National Post

Thursday, July 04, 2002

Youth in sex assault case accused of 'making it up'

Teacher told him to save his money 'for when you have a real girlfriend,' court hears

Francine Dubé
National Post


National Post
Laura Sclater

BARRIE, Ont. - The young man at the heart of the sexual assault case against former elementary school teacher Laura Sclater spent a difficult, at times combative, day in cross-examination yesterday, denying repeated accusations that he fabricated his story of seduction.

Time and again defence lawyer Dave Matheson got the alleged victim, now 18, to confirm one version of events, only to confront him with one or more different versions, which he had given at other times to other people.

"You're making it up as you go along," Mr. Matheson twice accused him, a charge the witness vigorously denied.

Mrs. Sclater, 31, has pleaded not guilty to one charge each of sexual interference, invitation to sexual touching and sexual assault.

The events are alleged to have taken place between January and April, 1998, after she returned from a maternity leave to resume teaching Grade 8 at a primary school where her husband was also a teacher.

The alleged victim was 13 years old at the time. Dozens of letters she wrote to him during that period have been entered into evidence, signed "love" and, in at least one instance, "I love you."

In them she refers to him as "Bad Boy" and "hottie."

The defence is trying to establish that the flirtatious language was understood by the two of them to be nothing more than a joke.

As proof of this, Mr. Matheson pointed to one letter in which Mrs. Sclater told the boy that she didn't want him to give her anything for her birthday. She told him to save his money "for when you have a real girlfriend, not me, your fake hottie."

He also pointed out that in many letters, Mrs. Sclater offered teacherly advice, encouragement and kudos for good behaviour.

Although the letters do contain complaints about her husband, Mr. Matheson drew attention to the fact that at least two letters contain loving references to her husband.

Mr. Matheson also pointed out that in the letters, Mrs. Sclater twice referred to the fact that she believed the alleged victim's mother knew of the boy's crush on her, was aware of the exchange of notes and thought it was "cute."

In fact, the boy's mother did not know and her discovery of the notes led to an investigation by police and the Children's Aid Society in 1998. No charges were laid at that time.

The incident was investigated again following the preparation of a civil suit against Mrs. Sclater and the school board by the boy's family in 2000.

Under cross-examination, it was shown that the victim has said both that he was led to believe to expect sexual favours from Mrs. Sclater during a school trip to Ottawa and that he wasn't; that physical contact between them when they played basketball was different from physical contact with his friends and that it wasn't; that Mrs. Sclater changed for basketball practice in the gym behind a screen and that she in fact changed in a storage room in the gym.

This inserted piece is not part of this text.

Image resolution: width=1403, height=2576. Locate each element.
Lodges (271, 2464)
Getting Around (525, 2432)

He also admitted giving different versions of who tried to claim his bag from school after his mother discovered the notes and pulled him from class. He has alleged in the past that he believes Mrs. Sclater got rid of the bag because it contained dozens more notes.

He did testify yesterday that while Mrs. Sclater did touch him improperly during basketball games they played together with his friends, he did not consider it sexual assault, then or now.

While at times he seemed to be genuinely contradicting himself, at other points he simply seemed confused.

Mr. Matheson has also entered into evidence a lawsuit, which predates a current lawsuit by about a year. It makes no reference to any sexual assault, and seeks $350,000.

The current lawsuit alleges sexual touching and claims $2.6-million from Mrs. Sclater and the board that employed her.